Q & A with David Hughley III

By Joseph Chapman

Freshman David Hughley III has forged his own creative path since arriving at Youngstown State University this fall. He was valedictorian at Warrensville Heights High School and joined the Honors College at YSU. David is studying accounting with a minor in entrepreneurship at the Williamson College of Business Administration. Recently, he published his first book, “Hunter Black.” Released Jan. 17, it is available as both a paperback and as an e-book via Amazon. He said he prefers people buy the e-book to save paper. I was able to sit down with David and discuss life at YSU and his recent work as a writer.

What led you to choose accounting as your major?

Kind of just a good start. It’s the language of business. I could learn about assets, liabilities, fact checking in business, bookkeeping and also working as an accounting intern for the YSU Foundation. So it’s given me an internship experience to become ready. And later with my entrepreneurship … I wouldn’t even need an accountant because I’d be an accountant. 

Was your decision to make entrepreneurship your minor inspired by you beginning to write and publish independently?

I’ll watch anime, I like to do creative things. Sometimes you get into fanfiction. And you’re like, “That’s pretty interesting, [the] story is interesting.” Alternatively, you start to write your own. It becomes a way for you to grow outside of class and not just to be a student or not just be a worker, but to be your own person. So that’s what came out of me with the “Hunter Black” book.

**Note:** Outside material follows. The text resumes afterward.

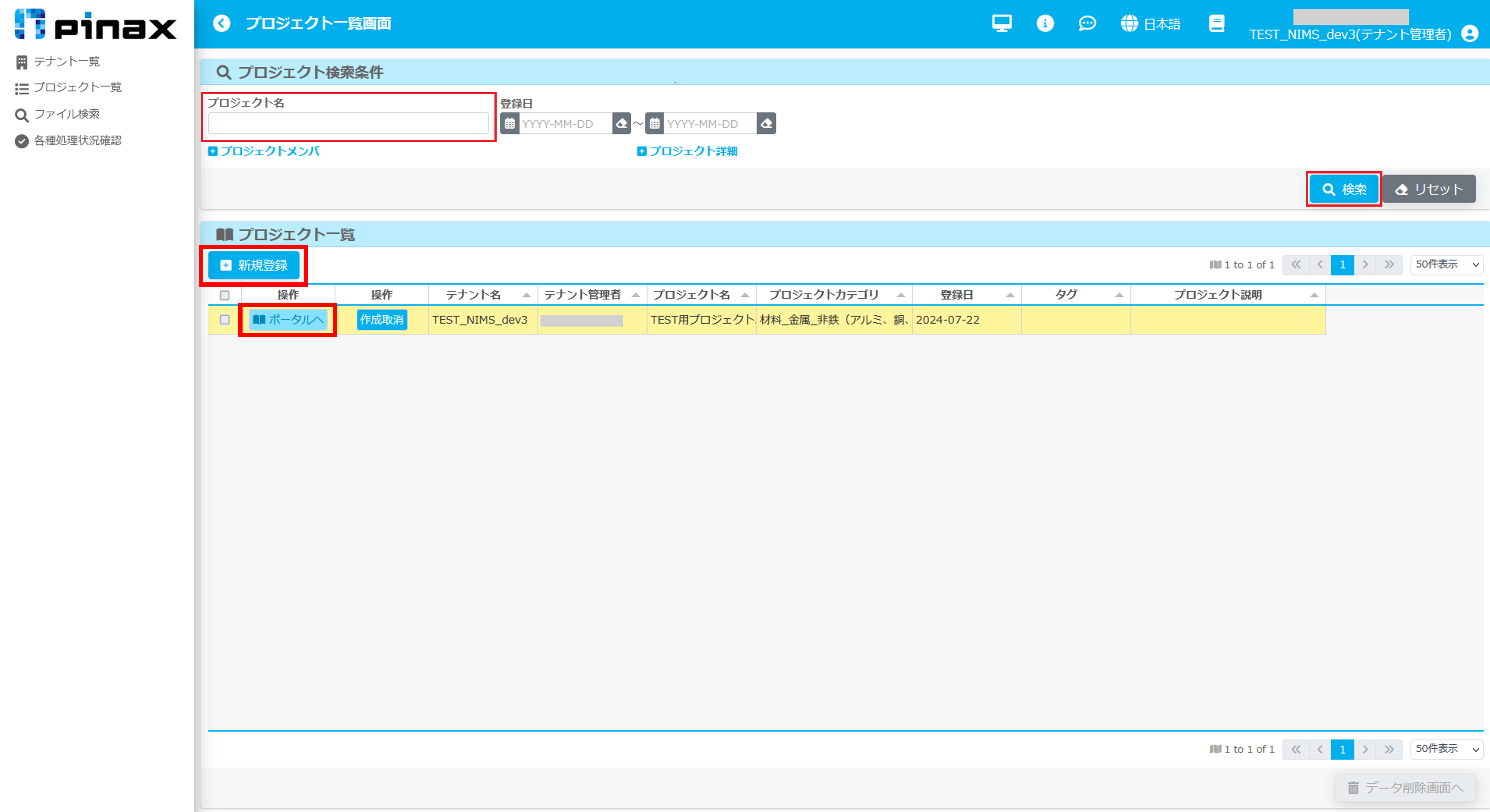1490x812 pixels.
Task: Clear the end date with eraser icon
Action: [x=766, y=124]
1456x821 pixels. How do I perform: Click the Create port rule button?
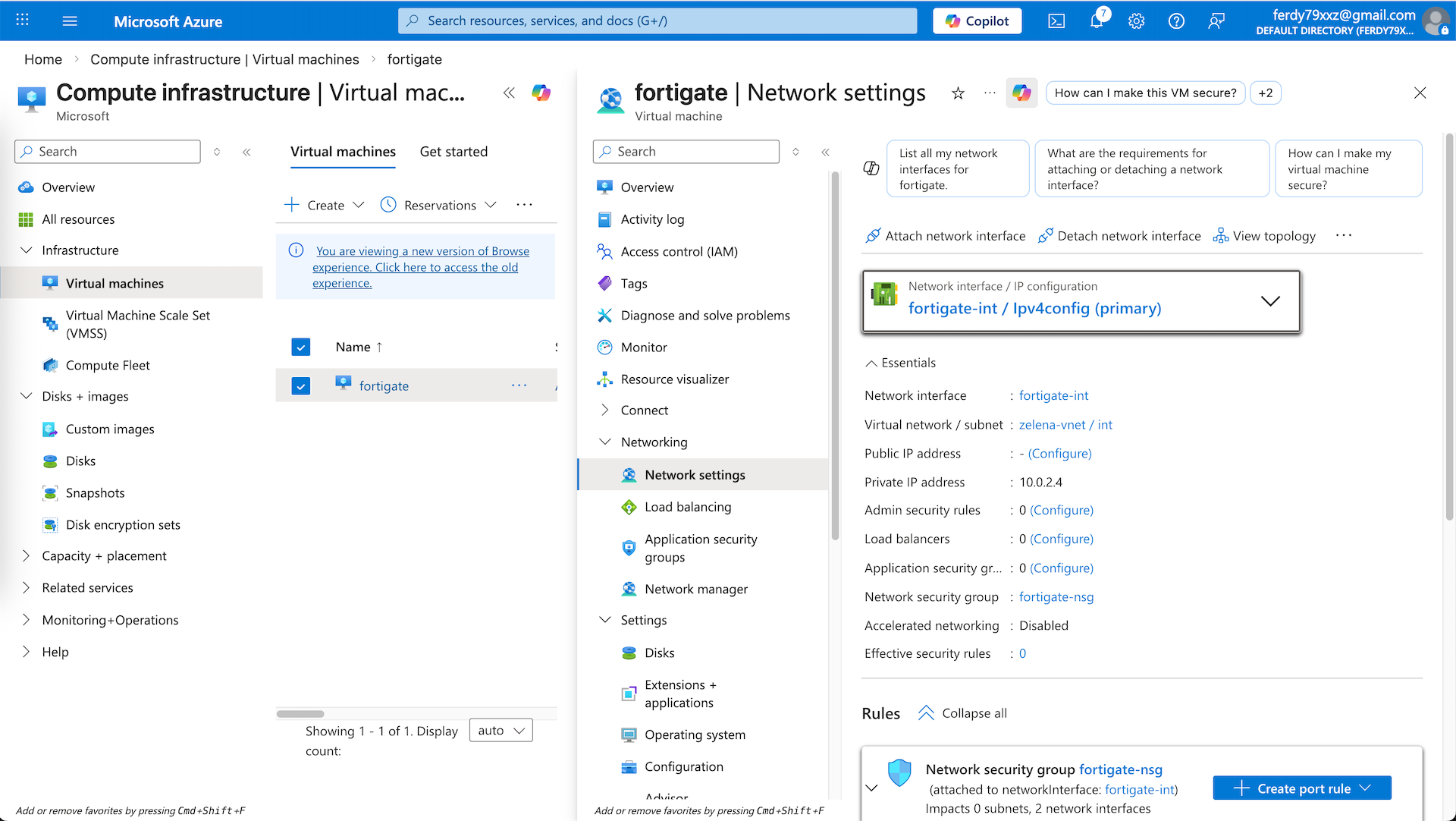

Are all your works inspired by anime?

It’s a bit of everything. It’s about the entire journey. Just looking at movies and cartoons and shows and getting their cinematic approach and, like, making it into your own. We all have our favorite show or favorite movie. We just want to create our own.

What is “Hunter Black” about?

It’s about how things are going, how a group of friends adjusted to the pandemic. They’re questioning themselves, and they’re growing up in a world that they didn’t expect to be like this. It’s a story about adversity. Finding who you are, essentially. It’s a quick read, 60 pages, and I’m going to write more eventually. But this is a good starting spot to my writing career.

You mentioned your book was LGBTQ inclusive?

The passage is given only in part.